There was no time for recuperation. The Gebros demolition crews had been hired, imported and waiting for a month, the gear was to hand, the arrangements made. They had only wanted Kastir’s presence to begin. Next day, in the baking summer desert heat, crews and populace assembled, flags were hung out, speeches made. A band struck up “Forward, Estarians,” and a pallid, fiercely concentrating foreman gave me a ribbon-bedizened pick and assisted me up the scaffolding to the crest of the Gebros, where I would strike the ceremonial commencement blow.

With the pick in my hand I looked back into Everran, banners and gaudy clothes and sweaty excited faces, Kastir beaming from the shade of our temporary dais.
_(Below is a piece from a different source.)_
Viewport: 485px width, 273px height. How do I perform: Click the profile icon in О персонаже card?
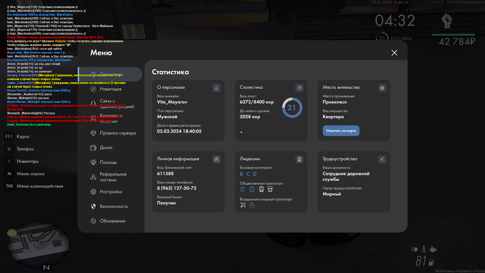216,88
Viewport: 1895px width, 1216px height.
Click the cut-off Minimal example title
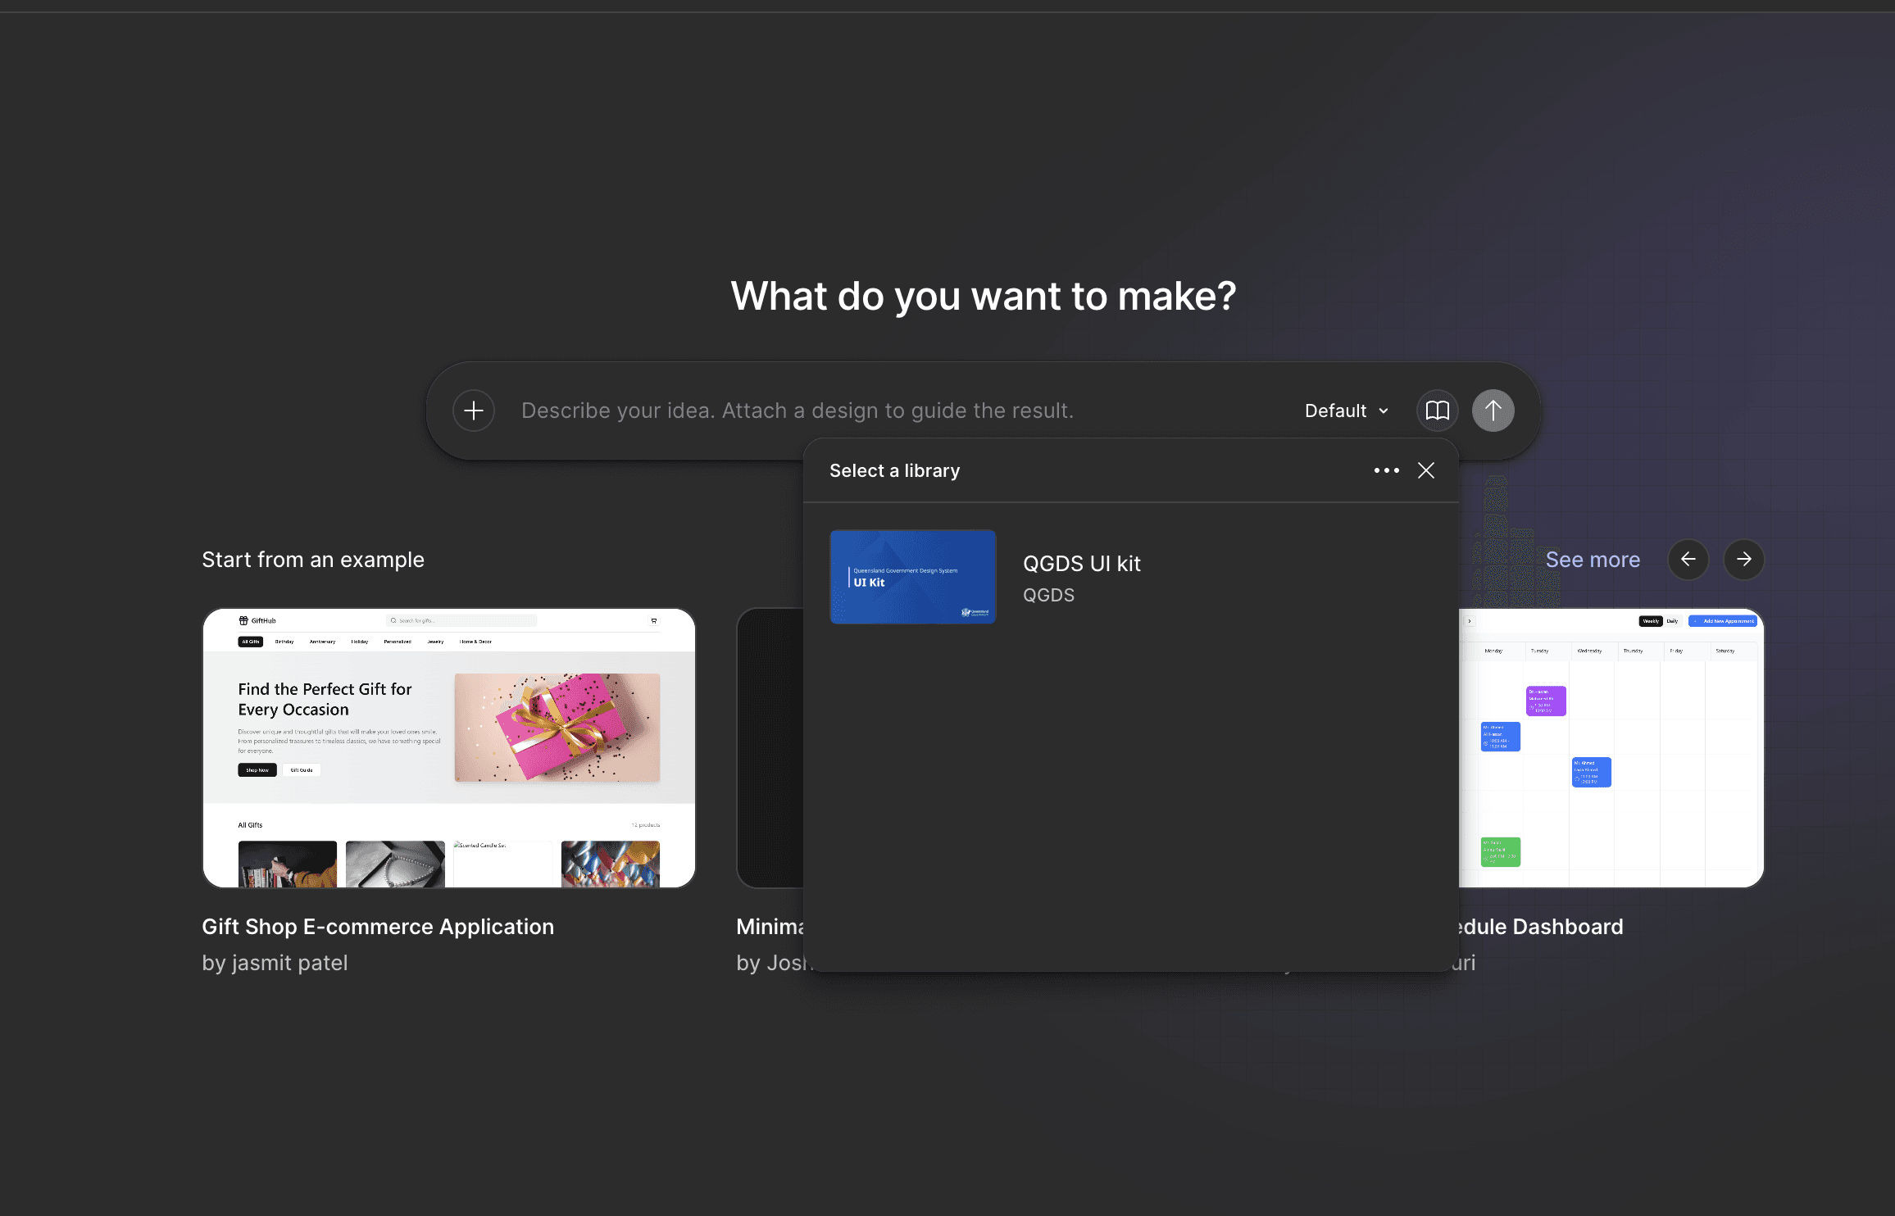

Penhazad’s walls were sunk in new houses, the roll of Gebria’s ridges scratched or trodden or built upon as far as I could see. I looked down at the stone under my feet.

Big square paneled blocks of Saeverran granite, they had been cut and sledged and slung up here by the workmen of the second Berheage, seven kings before Beryx’s reign. In its way, what I stood on was a legend too.

I had a brief urge to fling my pick into the crowd, assume a heroic stance and bawl, “In the name of the past, I forbid this!” Quickly, I looked away into Hethria.

The Sathellin roads hardly notched that wide-planed emptiness that stretched away to the horizon, serrated by the first sand-belt’s distant dunes, almost obliterated by the heat-haze, so it all shivered savagely in a crystalline blur of air. Within that perimeter the land was rough and resolutely defiant, gibber-patches, forlorn desert oaks and clumps of istarel bush whose meager greens could not mask the soil beneath. It stared unblinkingly back at me, the raw Helkent color, one shade from the hue of freshly butchered meat. A live color, live as blood. I had the oddest fancy that it was not in Everran, with its swarming multitudes, but out there in the emptiness that the earth truly lived.

There was no time for fancies either. Not if I hoped to carry out my plan.

The pick produced a tiny spurt of stone-dust. The crowd cheered, the band brayed even louder, the now beaming foreman helped me down while the first shift raced each other up the scaffolding. Hammers, chisels, levers came into play. The chantyman struck up, on his flute, an old Everran building song, probably the one that heard the block hove into place. There was a pause; a quick heave, a rush of motion. And from the far side of the wall a heavy, echoless thud.

I had no heart to watch the next one go. Reaching Kastir, I said, “My dear, it was so hot up there, I believe I’ll rest a while. Perhaps, later on, I’ll take a ride down Kemreswash. I may even,” archly, “find a better site for your dam.”

Kastir was all solicitude. “And perhaps,” he agreed indulgently, “so you might.” I rested a token quarter of an hour. Then, taking advantage of the town holiday to conceal my strangely early departure, I rode under the deserted gate arch and back into Hethria.